## WORK INSTRUCTIONS
Copy every line in the records below that contains the word "computer".

=== TASK MATERIAL ===

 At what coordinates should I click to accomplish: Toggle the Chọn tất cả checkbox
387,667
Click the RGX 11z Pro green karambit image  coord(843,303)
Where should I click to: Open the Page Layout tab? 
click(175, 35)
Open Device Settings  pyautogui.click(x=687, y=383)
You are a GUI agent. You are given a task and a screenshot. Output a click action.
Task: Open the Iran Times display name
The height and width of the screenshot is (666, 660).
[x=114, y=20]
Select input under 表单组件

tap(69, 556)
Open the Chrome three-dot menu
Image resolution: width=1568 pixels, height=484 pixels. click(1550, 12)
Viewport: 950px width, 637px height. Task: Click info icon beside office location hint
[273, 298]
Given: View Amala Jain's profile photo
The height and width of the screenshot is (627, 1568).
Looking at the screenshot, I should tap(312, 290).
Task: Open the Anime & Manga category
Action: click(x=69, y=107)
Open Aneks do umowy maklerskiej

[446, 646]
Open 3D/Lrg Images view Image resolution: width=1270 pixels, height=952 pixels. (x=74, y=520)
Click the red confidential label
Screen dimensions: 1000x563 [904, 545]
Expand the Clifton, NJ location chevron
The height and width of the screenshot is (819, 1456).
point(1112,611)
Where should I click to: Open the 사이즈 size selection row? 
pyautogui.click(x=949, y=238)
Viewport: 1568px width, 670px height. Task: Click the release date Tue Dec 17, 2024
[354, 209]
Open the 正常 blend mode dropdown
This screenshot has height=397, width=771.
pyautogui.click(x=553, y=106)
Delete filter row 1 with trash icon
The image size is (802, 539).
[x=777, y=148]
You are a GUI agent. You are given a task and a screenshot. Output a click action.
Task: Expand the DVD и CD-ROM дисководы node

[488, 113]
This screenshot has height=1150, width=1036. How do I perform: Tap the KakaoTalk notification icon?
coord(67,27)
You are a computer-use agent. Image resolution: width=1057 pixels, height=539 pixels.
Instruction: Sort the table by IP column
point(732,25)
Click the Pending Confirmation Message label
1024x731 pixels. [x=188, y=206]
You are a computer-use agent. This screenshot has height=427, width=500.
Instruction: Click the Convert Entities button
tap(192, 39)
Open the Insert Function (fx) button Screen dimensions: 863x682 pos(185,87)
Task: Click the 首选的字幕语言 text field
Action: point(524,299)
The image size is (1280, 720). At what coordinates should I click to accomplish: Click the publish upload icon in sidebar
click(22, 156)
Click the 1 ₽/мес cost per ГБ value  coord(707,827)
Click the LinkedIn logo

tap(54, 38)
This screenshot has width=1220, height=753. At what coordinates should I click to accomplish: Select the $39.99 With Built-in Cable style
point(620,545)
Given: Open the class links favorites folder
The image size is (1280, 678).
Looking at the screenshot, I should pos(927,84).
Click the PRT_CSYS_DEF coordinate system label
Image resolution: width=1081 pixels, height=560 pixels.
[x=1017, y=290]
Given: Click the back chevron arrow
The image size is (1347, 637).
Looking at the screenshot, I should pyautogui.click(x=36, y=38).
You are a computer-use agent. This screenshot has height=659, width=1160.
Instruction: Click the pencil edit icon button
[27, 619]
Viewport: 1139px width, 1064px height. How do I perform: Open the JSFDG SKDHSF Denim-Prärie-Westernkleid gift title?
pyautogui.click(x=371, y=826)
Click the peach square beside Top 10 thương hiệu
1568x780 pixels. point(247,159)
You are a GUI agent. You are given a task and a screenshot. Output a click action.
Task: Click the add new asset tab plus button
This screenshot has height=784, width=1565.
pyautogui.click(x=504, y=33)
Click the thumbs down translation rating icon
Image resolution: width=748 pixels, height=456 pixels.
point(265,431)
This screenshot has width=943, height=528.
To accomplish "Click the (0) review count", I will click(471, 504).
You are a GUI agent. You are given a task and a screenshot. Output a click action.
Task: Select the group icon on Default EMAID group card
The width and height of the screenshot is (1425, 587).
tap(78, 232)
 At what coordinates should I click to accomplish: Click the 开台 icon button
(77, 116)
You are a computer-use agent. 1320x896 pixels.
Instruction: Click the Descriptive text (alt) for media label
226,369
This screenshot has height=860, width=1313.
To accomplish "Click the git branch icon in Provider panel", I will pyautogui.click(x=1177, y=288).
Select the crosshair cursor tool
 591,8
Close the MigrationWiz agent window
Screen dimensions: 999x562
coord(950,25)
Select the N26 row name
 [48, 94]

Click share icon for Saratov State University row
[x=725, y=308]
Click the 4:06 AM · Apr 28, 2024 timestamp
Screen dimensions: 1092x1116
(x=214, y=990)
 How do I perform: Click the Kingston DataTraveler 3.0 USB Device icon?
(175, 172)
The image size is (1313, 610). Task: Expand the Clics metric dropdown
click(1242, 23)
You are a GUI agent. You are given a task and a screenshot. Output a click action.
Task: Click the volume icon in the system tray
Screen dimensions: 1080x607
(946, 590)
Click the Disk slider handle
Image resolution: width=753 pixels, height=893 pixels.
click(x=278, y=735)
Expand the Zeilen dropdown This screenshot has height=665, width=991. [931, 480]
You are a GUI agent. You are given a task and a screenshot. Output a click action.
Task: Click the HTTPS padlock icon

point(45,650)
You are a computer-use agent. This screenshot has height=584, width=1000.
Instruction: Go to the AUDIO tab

===

## FINISHED TASK
You are a computer-use agent. Image resolution: width=1057 pixels, height=539 pixels.
You are a computer-use agent. This screenshot has height=427, width=500.
You are a computer-use agent. This screenshot has height=659, width=1160.
You are a computer-use agent. 1320x896 pixels.
You are a computer-use agent. This screenshot has height=584, width=1000.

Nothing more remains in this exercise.